As Cumberland’s historic preservation planner, she hopes to change that.
Davis-Rogers wants to identify and document areas of Cumberland where various ethnic groups were established.
“We had so many immigrants coming to this area,” she said and added more information is needed to uncover the evolution of the city’s neighborhoods.
“It’s very hard to connect the dots,” Davis-Rogers said. “It’s trying to piece together these puzzles.”
She asks that folks email her at email@example.com with information and records about their relatives from roughly 100 to 175 years ago.
Letters can also be mailed to Cumberland City Hall care of Ruth Davis-Rogers at 57 N. Liberty St., Cumberland, Maryland 21502.
“Are there oral histories in their families … diaries?” Davis-Rogers said and added sometimes bibles and letters provide information. “As our families age, these stories get lost.”
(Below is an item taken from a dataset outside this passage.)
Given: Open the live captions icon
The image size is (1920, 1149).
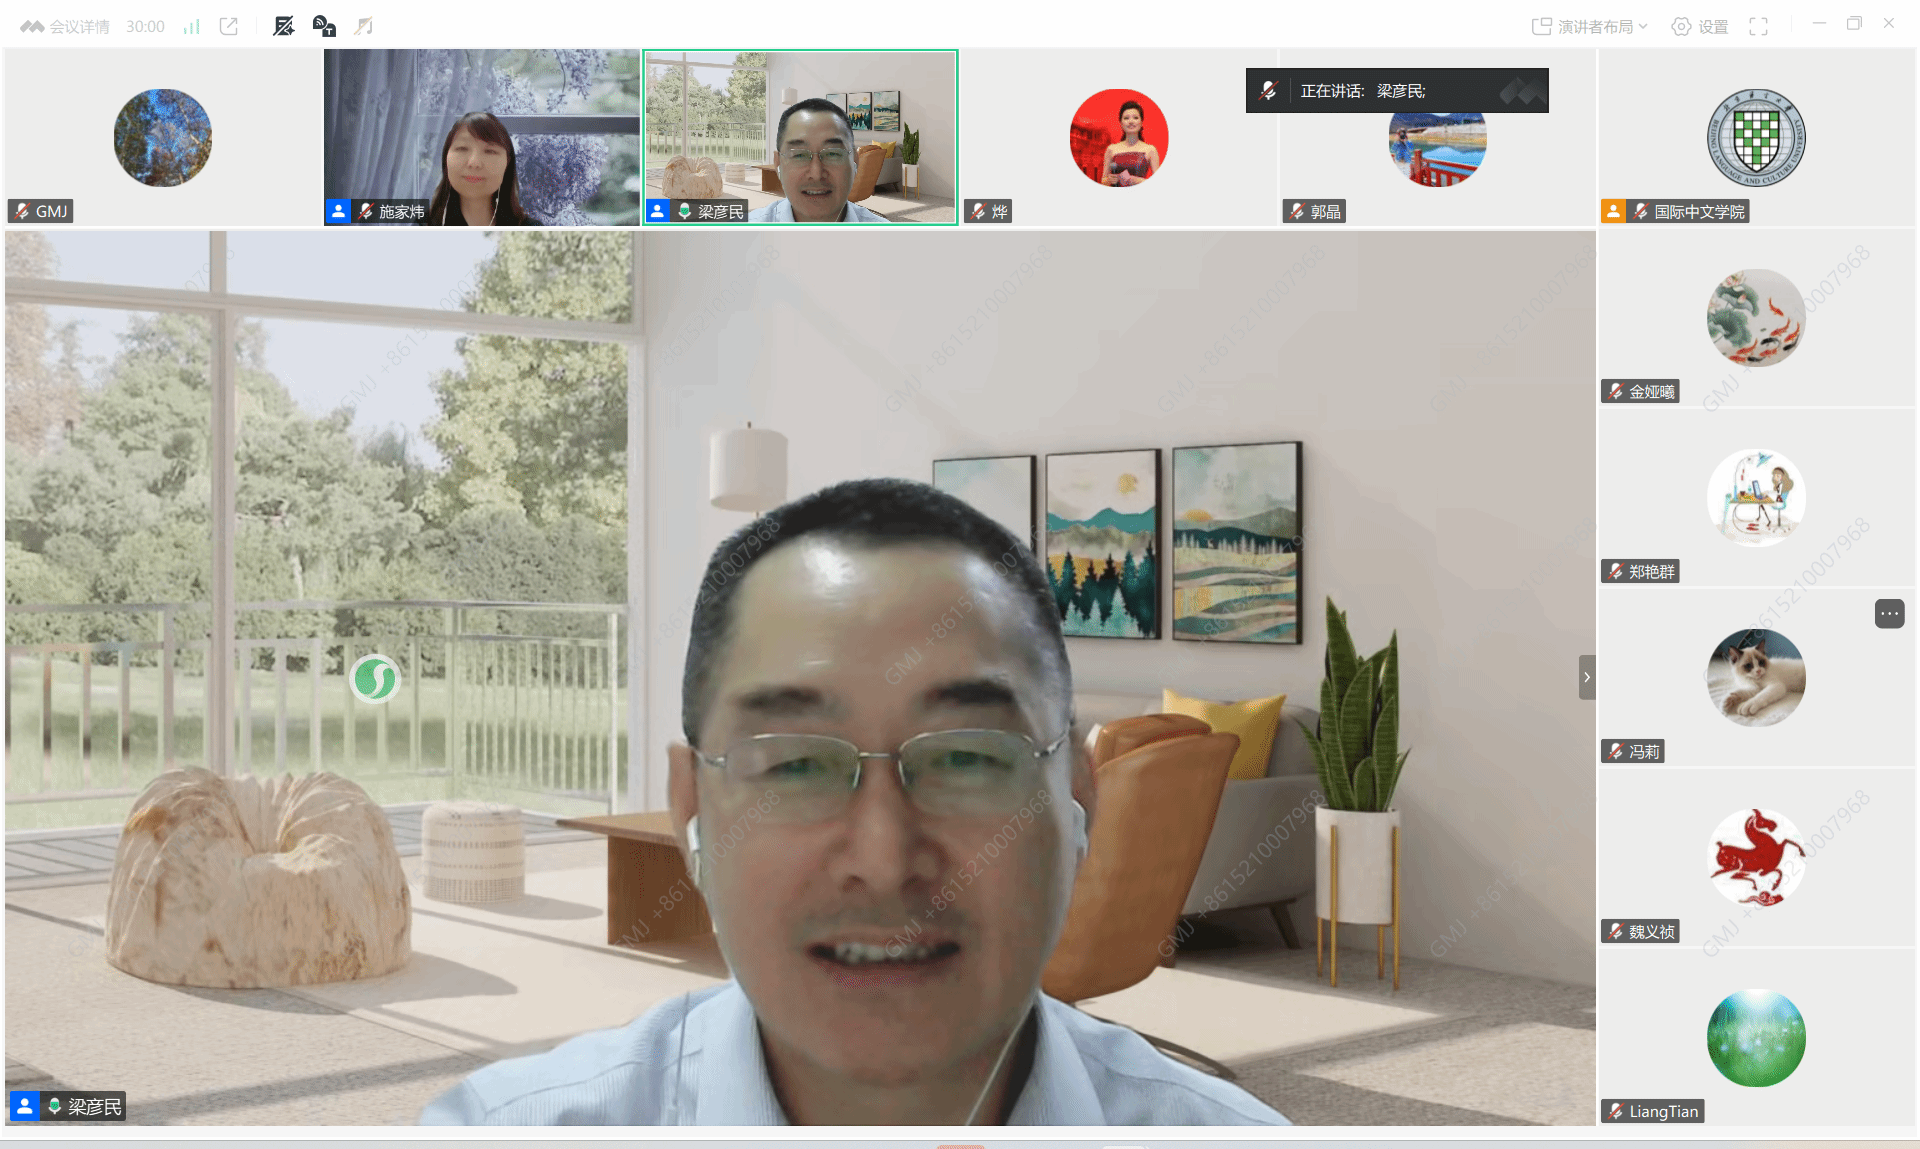Looking at the screenshot, I should coord(324,26).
She’s working with local historians and researching old census, newspaper and obituary information, but added substantial community data was destroyed when Cumberland’s city hall burned in the early 1900s.
“We lost a lot of records,” Davis-Rogers said.
She hopes the community can help her learn where folks shopped, worked and went to school and church.
Davis-Rogers talked of Cumberland’s evolution from a colonial fort to an industrial center.
Various modes of transportation that traveled through Cumberland influenced local industries, buildings that were constructed, where the city expanded and who populated its streets, she said.
Immigrants moved to Cumberland to work on the transportation networks, including the railroad, C&O canal and National Road, Davis-Rogers said.
Cumberland was a melting pot of people from other parts of the world who influenced local architectural styles and development patterns, she said.
“This will be a long project,” Davis-Rogers said of collecting information. “We’re still in the early stages.”
Eve Hutcherson, 21, is a student at William & Mary in Williamsburg, Virginia.
She recently worked as an intern on the project to gather historical information that relates to places of worship, employment, and neighborhoods.
“We are looking to gain public input and knowledge about these groups,” Hutcherson said.